For an endless array or years, I have been suffering.

Some could say this is my own personal purgatory, my punishment for daring to be different. The very reason I live more like a test subject than a human, shunted from therapy sessions to therapy sessions, from one doctor to another.

I have lost, which is unforgivable in itself but I have lost to my family, and I believe that to be the worst thing I have ever let happen. My family consists of a bunch of headstrong, violent, and completely infuriating assholes that punch first and ask questions later. I deserved to gain the upper hand on them; I should have been the one who had to address mail to a mental hospital. I should have run circles around them so fast their eyes would bulge out of their head.

I deserved a proper life, and that I think is the only thing I am sure of.

But of course, I didn’t get the apple pie life. Instead I failed.

Right from the door of the doctor’s office my mother took me to when I was seven years old, I had gone straight to Clifton Avenue Mental Unit. I begged and pleaded to my mother for just one more chance, just to give me that one last chance. Nevertheless, before I could even blink I got shoved into my first hospital, hoping that maybe someone would come to their senses and realize that I’m the only normal one left anymore.

It was humiliating, frustrating and most of all, frightening. I was seven years old and abandoned in a mental hospital, of fucking course I was going to be frightened. Although I was young, I knew how fucked up these places were. I knew this was the place where hopeless kids were dumped and drugged up to their eyeballs until they couldn’t even tell you their own name if their life depended on it. The people I had saw on movies were nothing more than empty shells, just moving and being held together by a tsunami of medication.
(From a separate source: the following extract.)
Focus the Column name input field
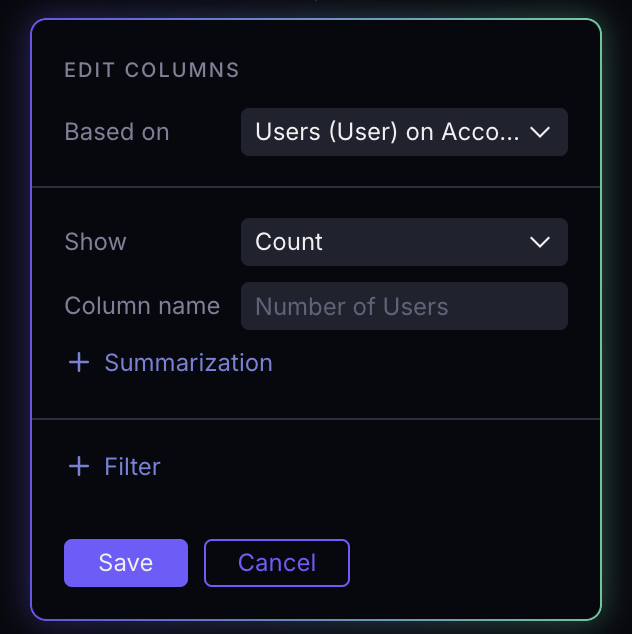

“Look what you’ve done to yourself,” I accused, looking at my reflection in the mirror. I had bags under my eyes and my skin was getting pale, I could have easily resembled a long lost cousin of Caspar the friendly ghost. “Fucked it right up, didn’t you?” I threaded my hand through my wet strands of hair and pinched the bridge of my nose.
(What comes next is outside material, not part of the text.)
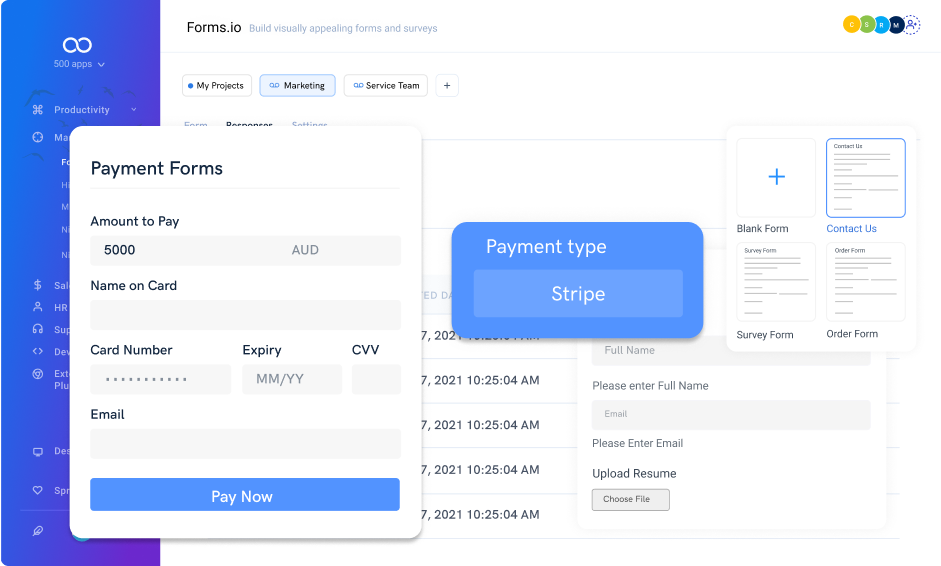Click the infinity logo in the sidebar
This screenshot has width=941, height=566.
pyautogui.click(x=77, y=45)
I was running the events through my head again and again, from my dad being an abusive bastard to not being able to get myself out of a mental ward, no matter how hard I tried. All I was trying to do was figure out where I went wrong, which part of the act I have been neglecting to the point of inevitable failure. But then again, no matter how hard I tried to unravel the problem, I couldn’t figure it out.

Why can’t I get myself out of this one?

I can’t sleep. Now I don’t mean I have had a few restless nights either, I literally cannot sleep. The doctors have noticed that I haven’t slept, I guess I can’t really hide it when I look like I’ve got two black eyes. It’s only a certain amount of time before the nurses come in, their faces disappointed yet expectant, almost like they have given up on pretending to be surprised that I’m fucking myself up further. Surely they must know that is only a matter of time before I throw myself in it.
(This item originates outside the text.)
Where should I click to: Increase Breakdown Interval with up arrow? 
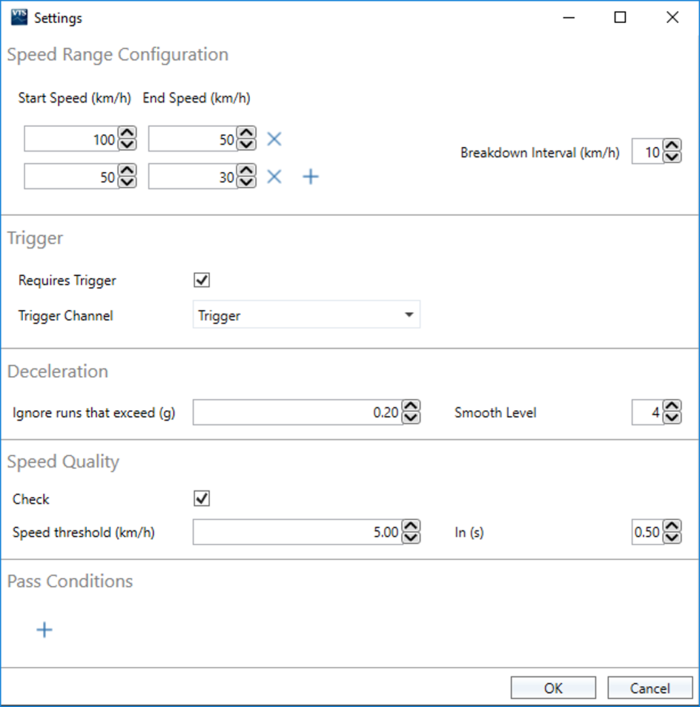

Their answer is always the same few words, ‘Do you feel you need more medication?’ And that was if they even asked me first, often they just upped the dosage without telling me. That’s what I think anyway.

Mostly I just get told to take part in more recreational activities and make friends, so other people would try and fix the broken teenager for them. Really, this was my fault, and that is not something I say often. Nor was it something I would ever admit.

I’ve exhausted their patience time after time again, but still the doctors were some of my first experiments. The ones who allowed me to become the person I am today.